L’AEF indique aujourd’hui que le recteur de Montpellier fait part des difficultés liées aux suppressions de postes qui vont toucher son académie pour la prochaine rentrée scolaire.

Son académie va perdre à la rentrée prochaine 95 postes dans le premier degré et 96 postes dans le second degré, alors que des élèves supplémentaires vont arriver. Le recteur Christian Philip le dit sans détours : le nombre d’élèves par classe va obligatoirement augmenter. Tous les postes d’intervenants de langue à l’école primaire seront par ailleurs supprimés d’ici deux ans. Le choix des options en lycée devrait également être affecté, ainsi que les possibilités de dédoublement de classe.

Jean-François Raynal, secrétaire académique adjoint du SNPDEN Languedoc-Roussillon, interrogé par AEF, confirme que « les dotations du rectorat [conduiront] à réduire considérablement les options et le panel des langues proposées ».

La presse régionale se fait largement l’écho de cette situation préoccupante : L’Indépendant titrait ainsi « ‘Une période difficile’ s’ouvre pour le recteur de l’Académie » la semaine dernière.

Le Midi Libre consacrait lundi un article au cas du lycée Frédéric-Bazille-Agropolis de Montpellier où 10% du corps enseignant est menacé de disparition. Du coup, de nombreuses options, en particulier les sections européennes, risquent de passer à la trappe.

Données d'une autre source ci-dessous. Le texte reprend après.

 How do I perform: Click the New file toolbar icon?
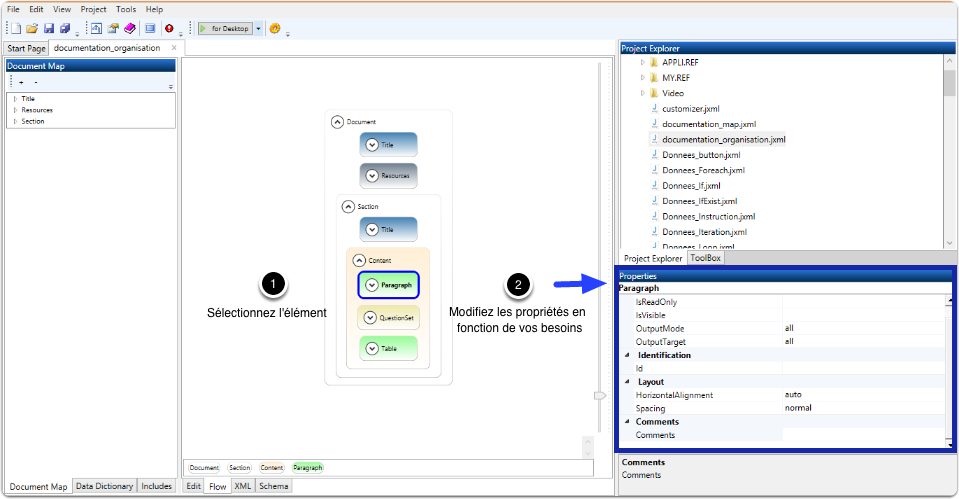14,29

La section départementale Perpignan de la FSU dénonçait elle, dans le même journal, la « politique suicidaire du gouvernement » et la situation absolument catastrophique de l’école.

De son côté, le président PS du conseil régional de Basse-Normandie, Laurent Beauvais,  dénonce aujourd’hui dans l’AFP, à la veille de la journée de mobilisation, les 359 suppressions de postes de sa région, la plus touchée en France. « Le ministre (de l’Education natio­nale) Luc Chatel dit qu’il faut faire mieux avec moins. Moi je dis qu’on ne peut pas en matière d’éducation. On va vers de gros risques en rai­son­nant comme ça » s’emporte-t-il.